A internet gratuita é sedutora,
mas em economia não existem
milagres, ou almoços gratuitos,
como diria o Prêmio Nobel Milton Friedman. Há um custo associado ao provimento de serviço de
acesso à internet que deverá ser
pago de alguma forma, agora ou
no futuro.
As receitas dos provedores de
acesso com publicidade virtual e
comércio eletrônico não são suficientes para cobrir mais do que
30% da operação -na melhor
das hipóteses, 40%. O restante
vem dos pagamentos dos assinantes.
Portanto quando um provedor
oferece serviço gratuito está praticando um preço inferior ao custo.
Em economia antitruste isso tem
um nome: preço predatório, pois
destrói os concorrentes.
O leitor pode perguntar: mas
não ganha o consumidor com os
preços mais baratos, ou, no caso
da internet, com o acesso gratuito? Por que o consumidor poderia
ser prejudicado se ele pode ter
acesso ao universo de informações da rede sem pagar assinatura.
Quando a empresa que pratica
preços artificialmente baixos não
detém poder de mercado, não há
dano.
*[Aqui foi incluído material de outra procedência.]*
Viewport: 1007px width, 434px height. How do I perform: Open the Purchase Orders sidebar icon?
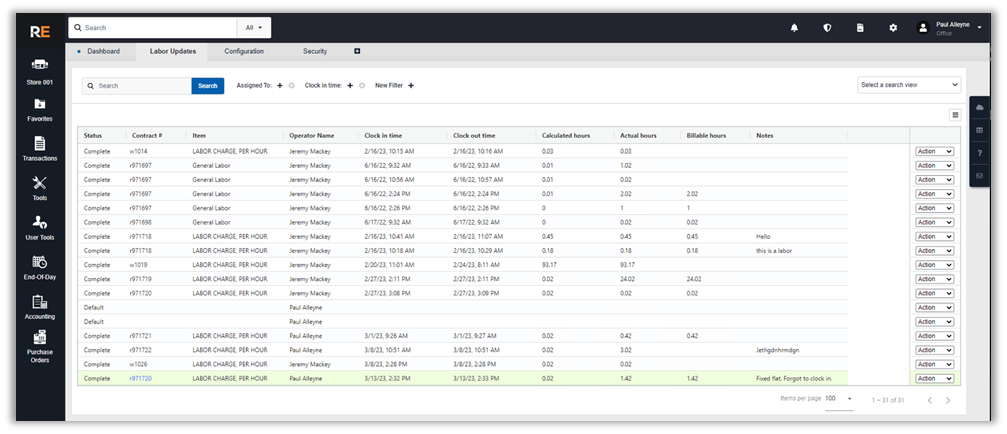tap(40, 338)
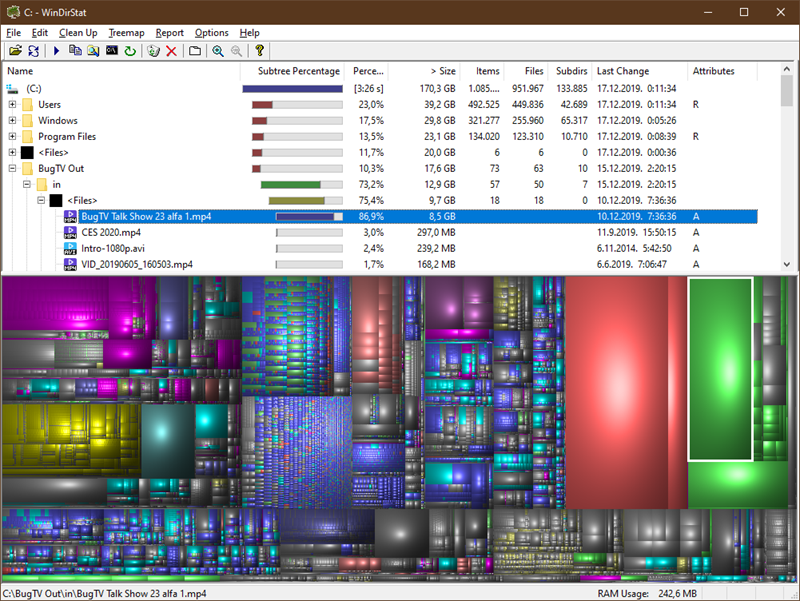Expand the Users folder tree node
This screenshot has height=601, width=800.
12,104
Se o preço estiver artificialmente baixo será praticado temporariamente, porque ninguém
aguenta ficar no vermelho eternamente. A estrutura do mercado
não será afetada e provavelmente
será restabelecido o preço que vigorava antes.
Porém, se o "predador" tiver poder de mercado, poderá bancar o
prejuízo durante o tempo necessário para quebrar seus concorrentes. Depois de ter se transformado no monopolista do mercado, elevará seus preços a níveis superiores àqueles que vigoravam
antes, prejudicando o consumidor no médio e longo prazos.
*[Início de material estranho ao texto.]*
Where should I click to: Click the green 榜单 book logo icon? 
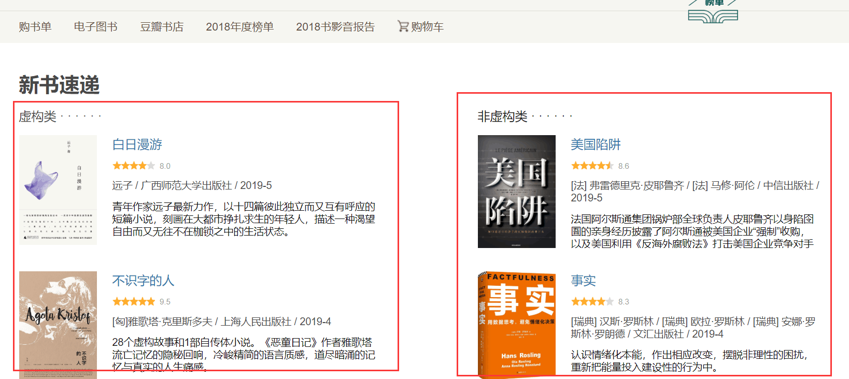(x=713, y=11)
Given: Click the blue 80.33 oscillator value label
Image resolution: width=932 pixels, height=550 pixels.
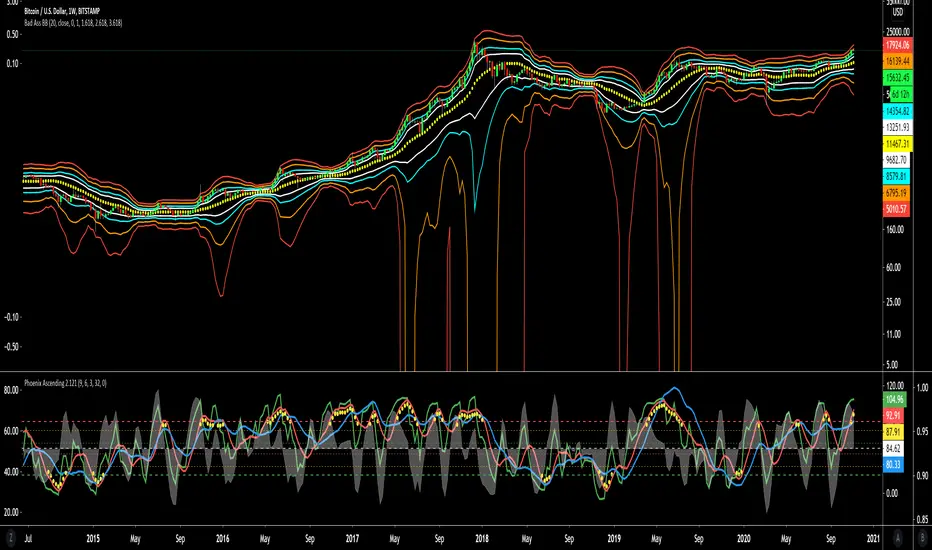Looking at the screenshot, I should [x=894, y=465].
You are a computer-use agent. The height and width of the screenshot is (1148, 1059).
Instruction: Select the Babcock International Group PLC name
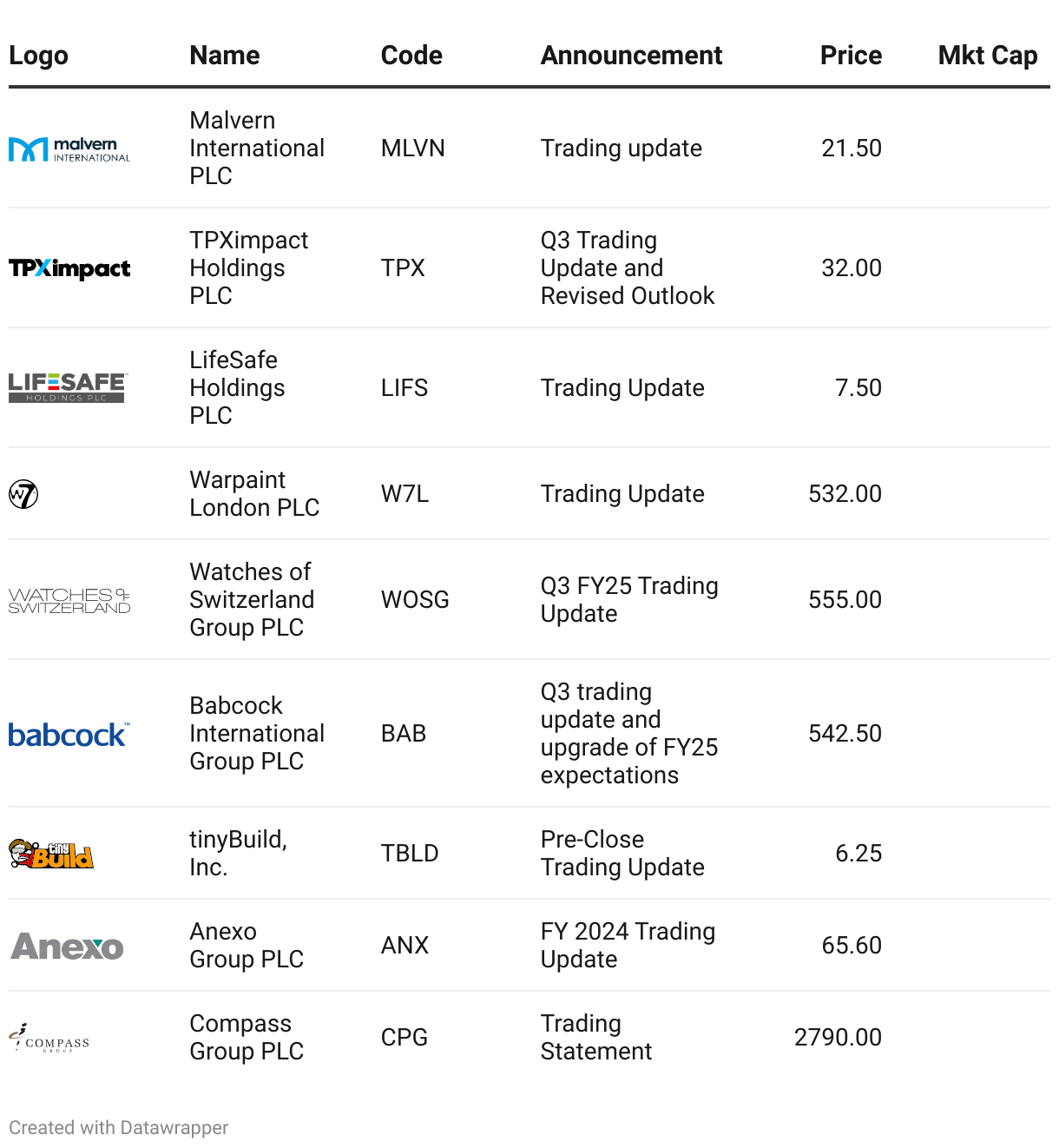(x=257, y=734)
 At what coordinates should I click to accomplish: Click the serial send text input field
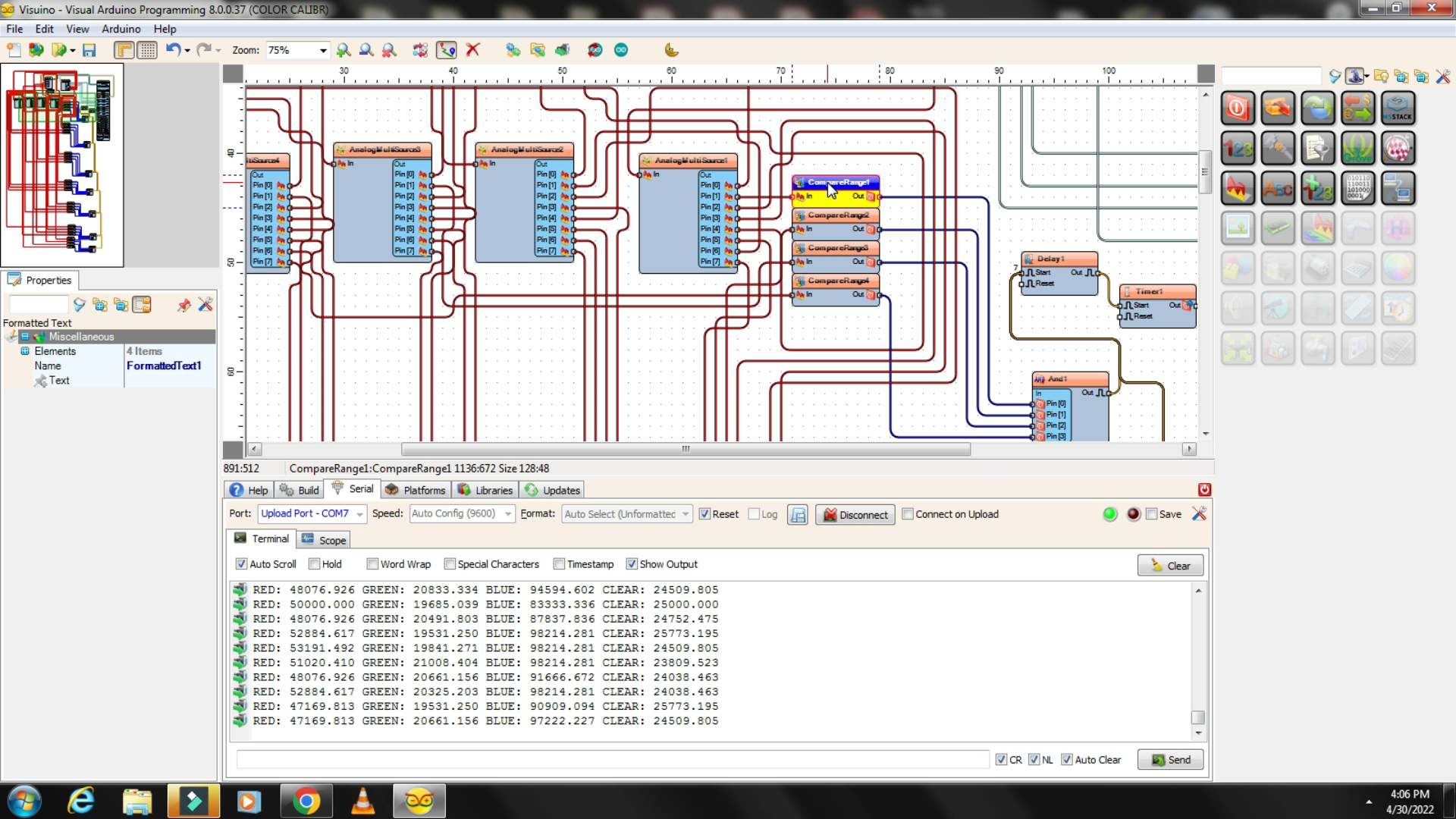click(613, 760)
O caso da internet gratuita no
Brasil é grave precisamente porque só faz sentido econômico
quando levada a cabo por agentes que detêm poder de mercado e
que podem tirar vantagem de flagrantes lacunas regulatórias.
Os provedores gratuitos no Brasil se tornaram atraentes para
grandes operadores de telefonia
fixa por uma razão simples. O
provimento de acesso à internet
gera um tráfego unidirecional
-do usuário para o provedor-,
permitindo, com as atuais regras
brasileiras, capturar receitas de
interconexão de áreas nas quais a
operadora não atua de forma
preponderante. Isso torna rentável bancar um provedor gratuito,
ainda que incorrendo em déficits
na atividade específica de provimento de acesso à internet.
Uma vez que uma operadora se
torna agressiva no negócio da internet gratuita, o jogo entre as
operadoras tem um resultado
previsível e desastroso do ponto
de vista da concorrência. As demais operadoras passam a bancar seus próprios provedores, acirrando a rivalidade entre eles e inviabilizando os milhares de provedores existentes no mercado.
Em pouco tempo, se os reguladores e as autoridades de defesa da
concorrência não adotarem as
devidas providências, o mercado
de provedores estará fortemente
oligopolizado em detrimento da
sociedade e do consumidor.
Ressalte-se que a supremacia
dos provedores aliados às operadoras não decorre de maior eficiência, mas meramente do fato
de que conseguem ficar no vermelho na atividade de provimento
de acesso à internet porque o prejuízo é compensado com as receitas de interconexão.
Se nada for feito, o consumidor
sairá perdendo em todos os momentos. No presente, porque o badalado acesso grátis à internet vai
onerar as tarifas telefônicas e,
dessa forma, transferir renda dos
usuários de telefonia para os de
internet. No futuro, porque o preço do acesso à internet deverá inevitavelmente subir se o mercado
de provedores se tornar um oligopólio de agentes verticalizados.
Gesner Oliveira, 46, é doutor em economia pela Universidade da Califórnia
(Berkeley), professor da FGV-Eaesp, sócio-diretor da Tendências e ex-presidente do Cade.